その道の命と必然はあるか
すべての道はローマに通ず
何らかの形で誰もが一度は聞いたことのある格言かと思いますが、どうやらそれはリアルだったという調査があるようです。
「すべての道が、本当に、あのイタリアの首都に続いているのか?」という何世紀も前から続く疑問に答えようとした。
その答えを見つけるために、3人はいくつかの数値計算から始めた。まず、ヨーロッパ全体の画像上に2,650万3,452平方kmのグリッドを重ねて、48万6,713個のセルに分割した。各セルは、そのセル内から始まってローマで終わる旅の出発点を表していた。
次に、「オープンストリートマップ」(OpenStreetMap)の幹線道路データと、経路ルーティング・エンジン「GraphHopper」を使って、48万6,713箇所の出発点とイタリアのローマとの間を結ぶ、最も早い経路を計算するアルゴリズムを作成した。
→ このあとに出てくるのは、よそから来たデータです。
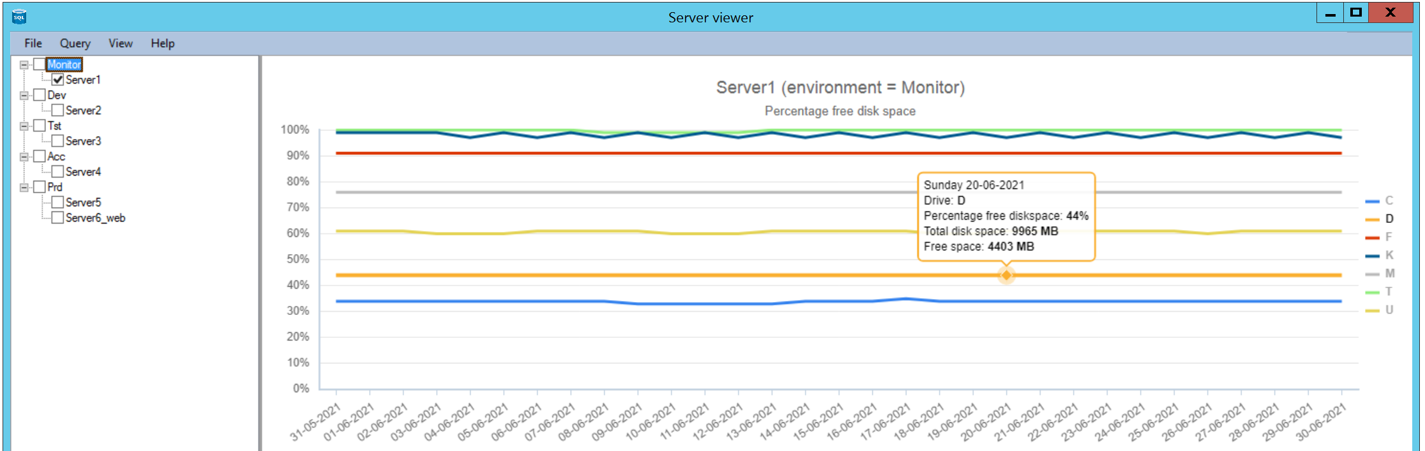This screenshot has width=1425, height=451.
Task: Open the Query menu
Action: (75, 43)
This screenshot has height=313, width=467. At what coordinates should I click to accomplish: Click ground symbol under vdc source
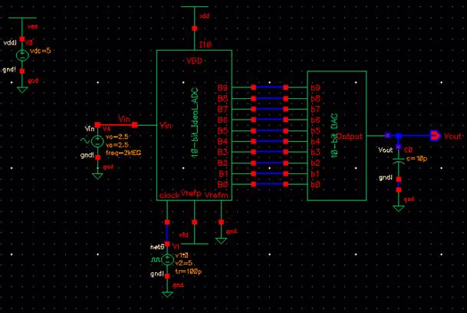tap(22, 90)
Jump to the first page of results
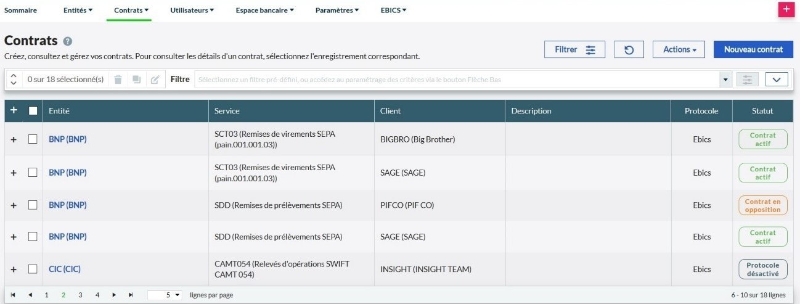This screenshot has height=304, width=800. click(13, 295)
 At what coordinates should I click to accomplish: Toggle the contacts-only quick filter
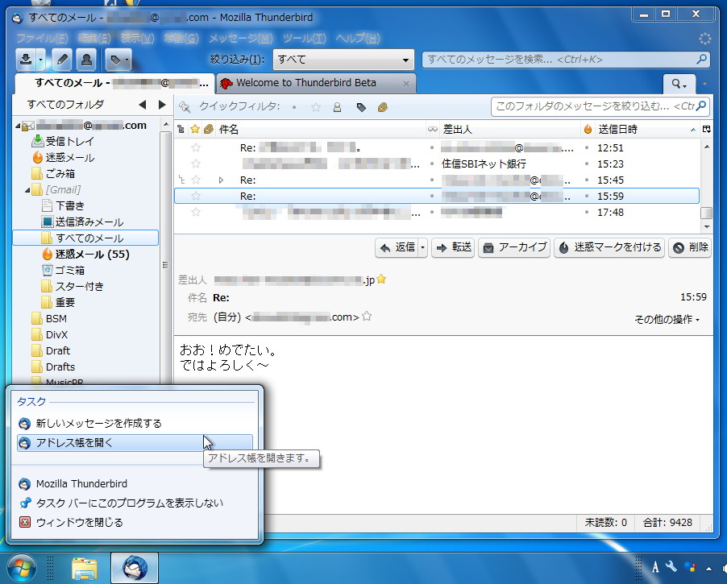click(x=337, y=106)
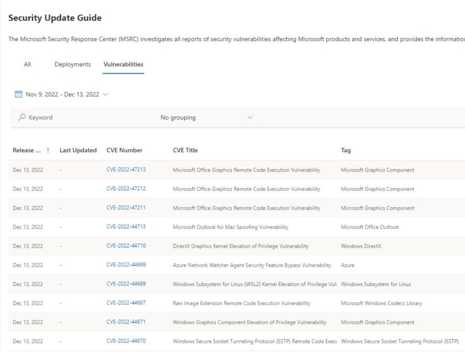
Task: Select the Vulnerabilities tab
Action: pos(124,64)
技術的な進歩があってのことですが、実際にできてしまうことがまず驚きです。
ヨーロッパの血管
実際出来上がったデータが上記URLで閲覧できますが、非常に美しいです。
ローマから各方面に伸びる大きな道路、そこから枝分かれして細分化されていく道の全体はまるで地中に広く伸びる植物の根っこや心臓から体の末端に伸びていく血管のようだとも感じました。
まるでヨーロッパの血管。
(実際道は脈に例えられることもあるのであながち血管は間違いないかもしれません。)
ローマ帝国が繁栄していた時代はざっくり言って2000年くらい前。
(共和政ローマが云々とか、西ローマ滅亡は476年だとかビザンツ滅亡は更に千四百五十年くらい後だとか、まあその辺は割愛します)
どれだけローマの支配領域と影響力が偉大なものだったかとか、二千年ほど前の人がこの筋を移動し繁栄を謳歌していたのかと思うとワクワクするものがあります。
そしてこの道筋に意図というか意思というか、命のようなものと必然を感じずにはいられないと思うのです。
道の必然
道というのは必然があって作られたものです。
戦争最前線への兵士や物資を迅速に運ぶ為であったり、作物や税を安全に運ぶ為であったり。
その道の伸ばし方もまた地形や状況に即したものでしょう。
他にも近道は作れたはずなのに現存する道の形が採用されたのは何らか必然があるからなのだと思います。
(尤もローマの道は地理環境が不利でもできる限り直線に道を伸ばしたそうです。建築技術恐るべし)
そう言った人の技術と財源と地理的環境との巡り合わせによって作られた道には何だか命脈のようなものを感じずにはいられません。
その道に命と必然はあるか
さて、創作にあたって現実世界の作品であればともかく何らか新たな世界を作り上げたときに、国やキャラクターだけでなく道という要素を考えるとまたグッと面白い世界になるかもしれないなと思いました。
その道はどこからどこへと通じているのか。
その道はどういう必然で作られたのか。
どうしてそのキャラクターはその道をいくのか。
それだけで作った世界の精彩がグッと鮮やかになるのではないか…そんなことをローマの道から思った次第です。
それにしても西洋人にとては本当にローマって特別なのね。